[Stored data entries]
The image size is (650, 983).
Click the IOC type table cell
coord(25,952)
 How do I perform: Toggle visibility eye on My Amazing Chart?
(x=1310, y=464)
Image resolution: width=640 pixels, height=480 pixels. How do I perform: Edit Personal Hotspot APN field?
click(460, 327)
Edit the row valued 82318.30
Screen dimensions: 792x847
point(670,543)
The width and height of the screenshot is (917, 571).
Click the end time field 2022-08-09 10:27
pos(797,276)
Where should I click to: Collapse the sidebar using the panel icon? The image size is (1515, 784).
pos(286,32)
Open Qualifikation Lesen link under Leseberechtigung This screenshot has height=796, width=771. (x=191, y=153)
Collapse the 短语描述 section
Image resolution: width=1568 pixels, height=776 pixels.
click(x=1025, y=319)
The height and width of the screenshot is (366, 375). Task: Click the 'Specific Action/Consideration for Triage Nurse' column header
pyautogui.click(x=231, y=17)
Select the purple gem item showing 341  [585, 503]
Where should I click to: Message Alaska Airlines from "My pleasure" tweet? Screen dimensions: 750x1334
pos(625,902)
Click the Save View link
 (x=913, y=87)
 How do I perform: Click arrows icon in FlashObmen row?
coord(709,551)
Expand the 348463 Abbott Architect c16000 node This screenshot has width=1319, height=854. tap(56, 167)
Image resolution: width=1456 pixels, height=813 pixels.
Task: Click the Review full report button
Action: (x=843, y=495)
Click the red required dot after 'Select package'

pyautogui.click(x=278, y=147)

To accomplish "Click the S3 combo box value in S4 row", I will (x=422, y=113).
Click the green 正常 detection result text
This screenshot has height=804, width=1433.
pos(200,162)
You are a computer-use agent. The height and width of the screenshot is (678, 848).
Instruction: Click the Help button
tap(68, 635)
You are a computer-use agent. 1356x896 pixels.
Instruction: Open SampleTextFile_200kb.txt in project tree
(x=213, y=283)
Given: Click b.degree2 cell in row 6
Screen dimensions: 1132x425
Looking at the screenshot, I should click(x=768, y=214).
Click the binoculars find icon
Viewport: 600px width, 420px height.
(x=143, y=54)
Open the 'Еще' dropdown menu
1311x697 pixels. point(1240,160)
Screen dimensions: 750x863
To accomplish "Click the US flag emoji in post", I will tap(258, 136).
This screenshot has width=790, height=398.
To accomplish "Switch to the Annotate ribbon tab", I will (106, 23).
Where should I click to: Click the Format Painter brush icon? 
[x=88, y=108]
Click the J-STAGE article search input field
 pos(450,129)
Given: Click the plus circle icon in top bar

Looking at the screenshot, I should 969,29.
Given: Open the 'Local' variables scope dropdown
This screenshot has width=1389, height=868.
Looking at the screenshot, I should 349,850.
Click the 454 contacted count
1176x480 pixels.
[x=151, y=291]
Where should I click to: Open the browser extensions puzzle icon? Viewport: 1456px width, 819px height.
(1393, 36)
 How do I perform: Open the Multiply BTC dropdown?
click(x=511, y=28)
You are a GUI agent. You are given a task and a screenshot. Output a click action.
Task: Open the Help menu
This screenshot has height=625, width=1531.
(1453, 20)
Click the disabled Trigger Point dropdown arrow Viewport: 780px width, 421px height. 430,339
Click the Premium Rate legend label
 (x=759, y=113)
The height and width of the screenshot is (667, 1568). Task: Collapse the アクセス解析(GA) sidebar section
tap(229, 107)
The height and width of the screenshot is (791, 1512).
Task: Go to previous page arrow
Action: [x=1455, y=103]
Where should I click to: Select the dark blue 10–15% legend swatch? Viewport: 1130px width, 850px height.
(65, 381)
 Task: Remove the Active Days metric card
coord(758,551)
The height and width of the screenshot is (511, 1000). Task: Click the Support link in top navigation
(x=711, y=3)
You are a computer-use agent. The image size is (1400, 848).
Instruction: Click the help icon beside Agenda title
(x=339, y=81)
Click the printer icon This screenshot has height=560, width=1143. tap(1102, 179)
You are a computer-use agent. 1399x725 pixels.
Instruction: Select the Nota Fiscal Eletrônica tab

WORK TO COMPLETE: Copy out every line of the data above, unchanged.

RESULT OF THE TASK:
The image size is (650, 983).
Click the IOC type table cell
coord(25,952)
 How do I perform: Toggle visibility eye on My Amazing Chart?
(x=1310, y=464)
Image resolution: width=640 pixels, height=480 pixels. How do I perform: Edit Personal Hotspot APN field?
click(460, 327)
Edit the row valued 82318.30
Screen dimensions: 792x847
point(670,543)
The width and height of the screenshot is (917, 571).
Click the end time field 2022-08-09 10:27
pos(797,276)
Where should I click to: Collapse the sidebar using the panel icon? The image size is (1515, 784).
pos(286,32)
Open Qualifikation Lesen link under Leseberechtigung This screenshot has height=796, width=771. (x=191, y=153)
Collapse the 短语描述 section
Image resolution: width=1568 pixels, height=776 pixels.
click(x=1025, y=319)
The height and width of the screenshot is (366, 375). Task: Click the 'Specific Action/Consideration for Triage Nurse' column header
pyautogui.click(x=231, y=17)
Select the purple gem item showing 341  [585, 503]
Where should I click to: Message Alaska Airlines from "My pleasure" tweet? Screen dimensions: 750x1334
pos(625,902)
Click the Save View link
 (x=913, y=87)
 How do I perform: Click arrows icon in FlashObmen row?
coord(709,551)
Expand the 348463 Abbott Architect c16000 node This screenshot has width=1319, height=854. tap(56, 167)
Image resolution: width=1456 pixels, height=813 pixels.
Task: Click the Review full report button
Action: (x=843, y=495)
Click the red required dot after 'Select package'

pyautogui.click(x=278, y=147)

To accomplish "Click the S3 combo box value in S4 row", I will (x=422, y=113).
Click the green 正常 detection result text
This screenshot has height=804, width=1433.
pos(200,162)
You are a computer-use agent. The height and width of the screenshot is (678, 848).
Instruction: Click the Help button
tap(68, 635)
You are a computer-use agent. 1356x896 pixels.
Instruction: Open SampleTextFile_200kb.txt in project tree
(x=213, y=283)
Given: Click b.degree2 cell in row 6
Screen dimensions: 1132x425
Looking at the screenshot, I should click(x=768, y=214).
Click the binoculars find icon
Viewport: 600px width, 420px height.
(x=143, y=54)
Open the 'Еще' dropdown menu
1311x697 pixels. point(1240,160)
Screen dimensions: 750x863
To accomplish "Click the US flag emoji in post", I will tap(258, 136).
This screenshot has width=790, height=398.
To accomplish "Switch to the Annotate ribbon tab", I will (106, 23).
Where should I click to: Click the Format Painter brush icon? 
[x=88, y=108]
Click the J-STAGE article search input field
 pos(450,129)
Given: Click the plus circle icon in top bar

Looking at the screenshot, I should 969,29.
Given: Open the 'Local' variables scope dropdown
This screenshot has width=1389, height=868.
Looking at the screenshot, I should 349,850.
Click the 454 contacted count
1176x480 pixels.
[x=151, y=291]
Where should I click to: Open the browser extensions puzzle icon? Viewport: 1456px width, 819px height.
(1393, 36)
 How do I perform: Open the Multiply BTC dropdown?
click(x=511, y=28)
You are a GUI agent. You are given a task and a screenshot. Output a click action.
Task: Open the Help menu
This screenshot has height=625, width=1531.
(1453, 20)
Click the disabled Trigger Point dropdown arrow Viewport: 780px width, 421px height. 430,339
Click the Premium Rate legend label
 (x=759, y=113)
The height and width of the screenshot is (667, 1568). Task: Collapse the アクセス解析(GA) sidebar section
tap(229, 107)
The height and width of the screenshot is (791, 1512).
Task: Go to previous page arrow
Action: [x=1455, y=103]
Where should I click to: Select the dark blue 10–15% legend swatch? Viewport: 1130px width, 850px height.
(65, 381)
 Task: Remove the Active Days metric card
coord(758,551)
The height and width of the screenshot is (511, 1000). Task: Click the Support link in top navigation
(x=711, y=3)
You are a computer-use agent. The image size is (1400, 848).
Instruction: Click the help icon beside Agenda title
(x=339, y=81)
Click the printer icon This screenshot has height=560, width=1143. tap(1102, 179)
You are a computer-use agent. 1399x725 pixels.
Instruction: Select the Nota Fiscal Eletrônica tab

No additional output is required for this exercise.